Pourtant, avant l’examen de la loi Ezzan par les parlementaires, de nombreuses personnalités de la société civile ont tenté d’organiser des manifestations pour condamner et empêcher le vote de cette loi. En vain. «Cette loi d’amnistie n’est pas faite pour apaiser le peuple sénégalais, mais pour blanchir des auteurs de crimes non encore élucidés », pestait Me Abdoulaye Babou, alors sémillant parlementaire de l’Afp. De même, Khalifa Ababacar Sall, du Parti socialiste (Ps), dépeint cette loi comme une «garantie d’impunité (offerte) à des voyous et des bandits». Cet aspect est aussi dénoncé par la Rencontre africaine pour la défense des droits de l’Homme (Raddho). C’est dans ce même esprit que Khalilou Sèye, fils de Babacar Sèye, vice-président du Conseil constitutionnel assassiné en mai 1993, au nom de sa famille, a demandé au président de la République de ne pas promulguer cette loi.

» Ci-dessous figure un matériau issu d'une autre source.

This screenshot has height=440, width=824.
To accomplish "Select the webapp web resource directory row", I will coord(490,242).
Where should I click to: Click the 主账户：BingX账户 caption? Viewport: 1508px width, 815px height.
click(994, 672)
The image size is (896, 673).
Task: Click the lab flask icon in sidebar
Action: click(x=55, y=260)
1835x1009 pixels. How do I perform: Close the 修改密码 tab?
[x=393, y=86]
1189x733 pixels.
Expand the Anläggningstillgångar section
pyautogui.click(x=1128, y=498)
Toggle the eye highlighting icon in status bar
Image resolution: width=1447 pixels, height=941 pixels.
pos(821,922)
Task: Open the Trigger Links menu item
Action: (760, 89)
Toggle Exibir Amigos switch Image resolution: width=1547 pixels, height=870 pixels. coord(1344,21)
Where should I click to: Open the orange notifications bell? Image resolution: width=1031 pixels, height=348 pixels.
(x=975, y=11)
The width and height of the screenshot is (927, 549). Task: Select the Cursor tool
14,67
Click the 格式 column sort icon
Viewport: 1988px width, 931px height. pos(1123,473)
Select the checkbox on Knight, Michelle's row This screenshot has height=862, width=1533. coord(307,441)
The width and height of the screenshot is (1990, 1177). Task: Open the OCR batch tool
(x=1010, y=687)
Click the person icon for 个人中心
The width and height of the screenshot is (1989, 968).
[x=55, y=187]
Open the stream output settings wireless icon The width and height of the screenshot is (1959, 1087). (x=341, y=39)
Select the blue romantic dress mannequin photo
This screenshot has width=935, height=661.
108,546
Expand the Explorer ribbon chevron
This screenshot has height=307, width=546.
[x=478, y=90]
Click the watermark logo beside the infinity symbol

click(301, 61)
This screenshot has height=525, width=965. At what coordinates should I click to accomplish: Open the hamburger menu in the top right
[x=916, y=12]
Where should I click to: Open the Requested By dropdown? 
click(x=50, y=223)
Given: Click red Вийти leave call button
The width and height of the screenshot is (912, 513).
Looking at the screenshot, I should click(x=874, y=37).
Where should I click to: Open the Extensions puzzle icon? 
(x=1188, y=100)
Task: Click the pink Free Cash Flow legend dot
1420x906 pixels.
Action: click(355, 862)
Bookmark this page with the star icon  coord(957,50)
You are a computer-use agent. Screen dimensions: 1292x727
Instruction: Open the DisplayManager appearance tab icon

Des récriminations qui resteront sans écho. De même que les critiques du président de l’Union européenne, ou encore la campagne de dénigrement des organismes africains de défense des droits humains. Son initiateur, le parlementaire de Kaffrine, bénéficie de l’aile protectrice d’un chef d’Etat, responsable de parti, qui dès sa prise de pouvoir, gracie les assassins condamnés par les tribunaux sénégalais, après avoir indemnisé la famille de Me Sèye. Avec le recul, le Pr Abdoulaye Bathily tranche : «Cela a semé le doute dans la tête des Sénégalais. Peut-être que c’est une façon pour lui de se laver la conscience ? Et le sommet a été atteint avec l’ignominie qu’est la loi Ezzan. J’étais effondré quand le projet de loi est arrivé sur le bureau de l’Assemblée nationale. Je ne pouvais pas imaginer ce que je venais de réaliser. En fait, je venais de me rendre compte qu’il y avait quelqu’un derrière ce projet de loi.» Le reste des événements prouve que c’est Me Wade qui est derrière cette loi Ezzan, poursuit le Pr Bathily. Le député Isidore Ezzan n’a servi que de faire-valoir pour soumettre à l’Assemblée nationale la loi d’amnistie.